“Please keep your masks on at all times,” the PA on the subway reminded me every morning on my way to work. Sitting on the cranky, orange seats of the subway for forty-five minutes every day gave me plenty of time to ponder and plan lessons. However, the questions that were really on my mind were both bigger and more difficult to answer: what were and would be the effects of the pandemic on us as educators and on our students? 

After arriving at my station and checking to make sure my mask was properly covering my mouth and nose, I swiped my ID badge to enter my school building for the first time after six months of teaching online. It felt like the first day of school. The emotions and jitters were real, but I could not name the feelings that were emerging with every different step I took. My classroom felt like a distant space no longer recognizable to me. I could only imagine what it would feel like for my students. I unmasked for the time being and began uncovering the shelves and reorganizing the supplies for the students who were about to walk in. 

Welcoming Students, With a New Trepidation

At multiple times and even though I was alone, though, I felt myself reaching for my mask to cover my emotions as I tried to digest and make sense of what this classroom now symbolized. Colleagues would walk in and ask, “Hi! How are you doing?” I’m worried, I thought. I’m frustrated. I’m excited to see my students again. I’m sad. I’m hopeful. Yet, my response was the cookie cutter expected response: “I’m great, and you? It’s great to see you.” Raised as a “third-culture” kid, constantly moving around from place to place, embracing various cultures and learning different languages, hoping to quickly adapt and belong to a new community, I never had the time, tools, or words to express or think about the feelings that emerged from those experiences.

A student’s voice brought me back to my senses as I turned and smiled, trying hard for my happiness to be felt through the fabric of my mask. I found myself welcoming the students into the classroom with the same question that had sparked so many emotions in me. “How are you doing? It’s great to see you.” Another student entered the room, gave me a 6-feet-apart hug, and I asked yet again, “How are you doing? Come on in!”

Why was I even asking them this question? Their responses were robotic and rehearsed, “Good,” and “I’m fine.” How could they be fine, good, okay? How could students be coming back in the midst of a pandemic that disrupted their lives and be good? 

After my students came and sat in their usual circle spots for Morning Meeting, I looked at them, looked into their eyes. Things simply seemed different. They were quieter than usual, and harder to read. We started Morning Meeting, trying to get to know each other again, to uncover who was really hidden behind our masks. I noticed one student had not shared or participated in our meeting at all. As we started some independent work, I walked over to her, and I asked her, “How are you doing?” 

I noticed her rolling her eyes and blinking more slowly. Upon some insistence, she said something that made all the puzzle pieces finally fall into place. She looked at me intently and whispered, “I don’t even know how I am doing. I don’t know how I am feeling.”

I don’t know how I am feeling. I don’t know how I am feeling. Her words echoed in my mind for the rest of the day and pointed me towards Brene Brown’s Atlas of the Heart book sitting on my bookshelf waiting to be opened.
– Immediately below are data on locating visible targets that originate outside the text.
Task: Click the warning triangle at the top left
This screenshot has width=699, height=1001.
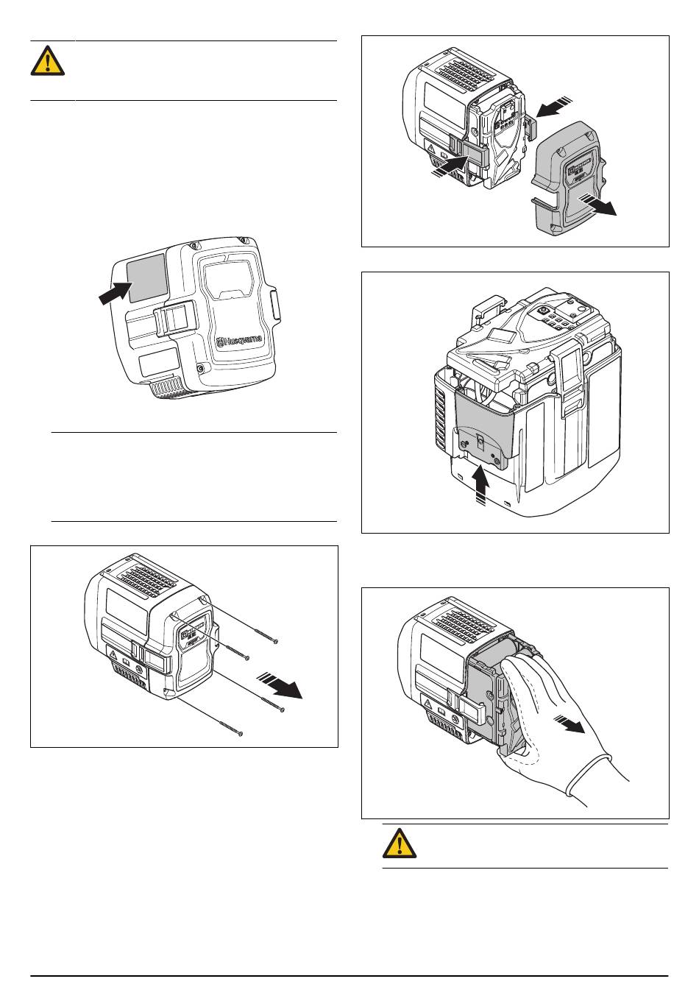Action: point(48,61)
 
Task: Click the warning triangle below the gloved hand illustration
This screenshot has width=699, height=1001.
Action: point(400,843)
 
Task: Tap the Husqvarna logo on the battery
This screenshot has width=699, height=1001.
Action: point(240,341)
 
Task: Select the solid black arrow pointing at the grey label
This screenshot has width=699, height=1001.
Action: point(116,293)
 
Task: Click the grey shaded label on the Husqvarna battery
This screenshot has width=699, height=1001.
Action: point(147,277)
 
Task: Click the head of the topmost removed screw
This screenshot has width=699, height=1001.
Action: point(276,642)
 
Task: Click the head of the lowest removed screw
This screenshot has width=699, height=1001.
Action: point(241,733)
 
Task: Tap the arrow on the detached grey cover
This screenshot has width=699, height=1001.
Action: point(597,205)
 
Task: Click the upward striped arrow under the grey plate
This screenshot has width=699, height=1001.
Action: point(480,485)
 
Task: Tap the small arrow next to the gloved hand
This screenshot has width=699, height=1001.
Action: point(569,724)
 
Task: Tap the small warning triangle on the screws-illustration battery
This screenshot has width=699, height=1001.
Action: point(113,655)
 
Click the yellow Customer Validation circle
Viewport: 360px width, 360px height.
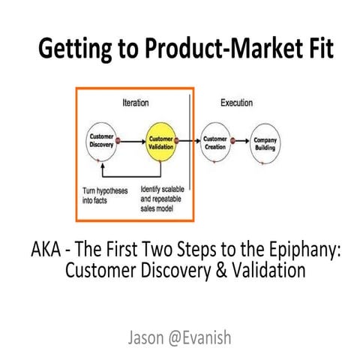coord(161,143)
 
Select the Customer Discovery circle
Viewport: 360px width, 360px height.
coord(101,142)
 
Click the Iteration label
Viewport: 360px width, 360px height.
coord(135,102)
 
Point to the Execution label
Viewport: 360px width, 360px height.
coord(236,102)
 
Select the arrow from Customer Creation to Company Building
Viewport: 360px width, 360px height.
coord(242,140)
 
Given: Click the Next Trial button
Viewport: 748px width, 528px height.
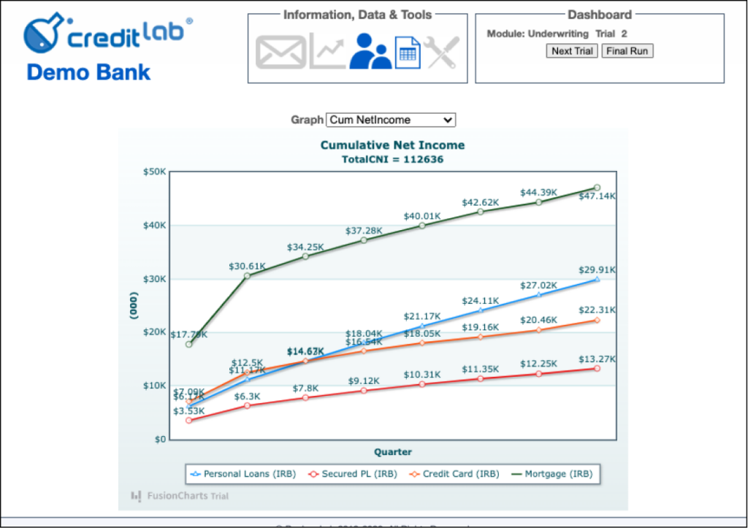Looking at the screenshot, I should pos(573,51).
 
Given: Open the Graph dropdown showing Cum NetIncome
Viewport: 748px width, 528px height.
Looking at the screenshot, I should pos(391,120).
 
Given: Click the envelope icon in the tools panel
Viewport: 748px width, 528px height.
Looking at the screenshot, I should pos(280,53).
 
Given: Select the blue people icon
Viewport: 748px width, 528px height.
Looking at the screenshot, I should pos(370,52).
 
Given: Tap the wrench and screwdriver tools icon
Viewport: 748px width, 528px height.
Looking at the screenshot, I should pos(442,53).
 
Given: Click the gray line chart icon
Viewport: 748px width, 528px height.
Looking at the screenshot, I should pos(327,53).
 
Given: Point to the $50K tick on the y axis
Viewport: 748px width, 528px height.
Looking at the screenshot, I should pos(154,172).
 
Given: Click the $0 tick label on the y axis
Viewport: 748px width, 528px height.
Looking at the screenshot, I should pos(160,440).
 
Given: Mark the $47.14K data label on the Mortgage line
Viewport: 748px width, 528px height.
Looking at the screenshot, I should pos(597,196).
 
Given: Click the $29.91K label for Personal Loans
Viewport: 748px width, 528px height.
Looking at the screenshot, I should pos(598,269).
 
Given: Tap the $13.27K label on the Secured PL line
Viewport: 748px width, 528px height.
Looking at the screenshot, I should pos(598,359).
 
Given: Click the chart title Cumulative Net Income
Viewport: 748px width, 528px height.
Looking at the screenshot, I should pos(392,145).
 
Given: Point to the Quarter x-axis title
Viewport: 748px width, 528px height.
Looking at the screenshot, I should pos(393,452).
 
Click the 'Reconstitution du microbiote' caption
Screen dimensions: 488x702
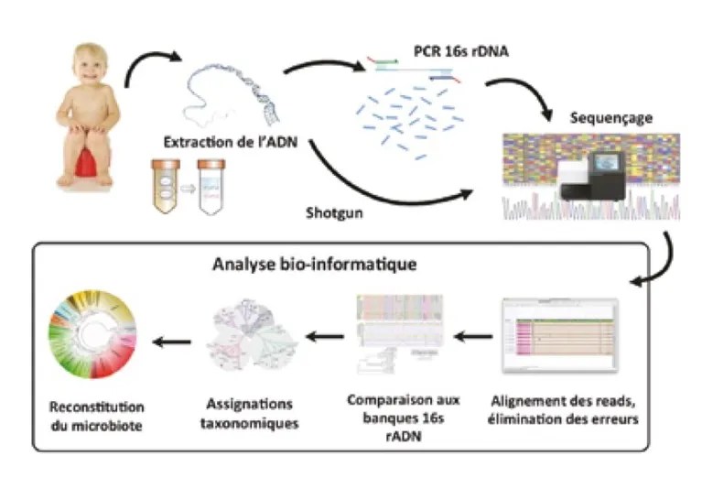point(96,414)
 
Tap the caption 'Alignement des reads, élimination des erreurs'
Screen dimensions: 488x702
point(560,407)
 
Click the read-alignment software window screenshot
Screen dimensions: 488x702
point(560,334)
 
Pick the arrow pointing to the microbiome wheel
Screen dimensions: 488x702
point(172,342)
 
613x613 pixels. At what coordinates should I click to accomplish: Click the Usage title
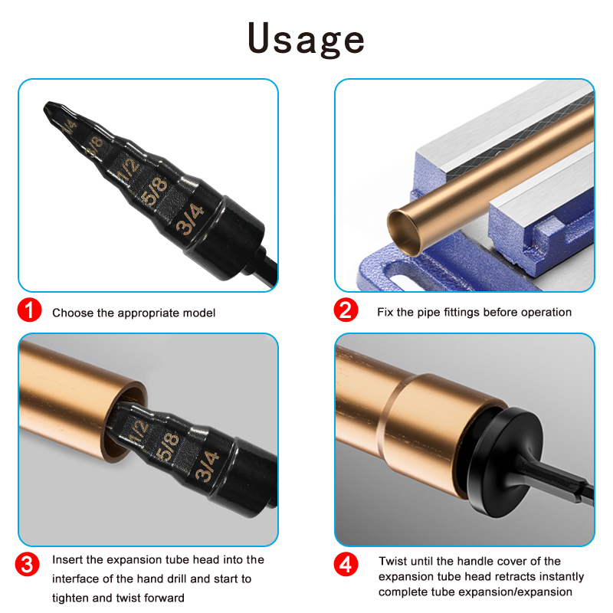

According to Brown, “those who are able to distinguish between a range of various emotions ‘do much, much better at managing the ups and downs of ordinary existence than those who see everything in black and white.’” Brown says that language shapes emotion, and as educators, helping students develop this language can invariably support them in developing strategies to self-regulate throughout the school day.

Through continuous inner reflection the next couple of days, I found myself trying to identify the precise language to finally unmask myself and name my own emotions. 

Creating Brave Spaces for Learning and Thriving

We need to transform our classrooms into brave spaces where we give time for students to reflect and develop the language to understand their emotions, spaces where we honor students’ feelings as a way to help them connect with each other and build skills to help them cope with ever-changing situations. 

We need to also rebuild ourselves. The ability to label emotional experience and develop a wide range of emotional vocabulary is directly related to greater emotional regulation and psychological well-being. Given the recent need to literally and figuratively hide behind different constraints, social emotional awareness and development in schools has become increasingly important. Our masks need to be lifted, and emotions need to be normalized in and out of the school setting. In my classroom today, I begin with daily mental health check-in routines for students that invite them to assess how they are showing up to school each day, and name emotions.

Through my own reflection and my work with students, I have come to appreciate the extent to which this work of unmasking language helps us to understand ourselves, to self-regular, and to learn. We need to amplify social-emotional learning in all learning spaces so that students can unmask themselves, learn, and thrive.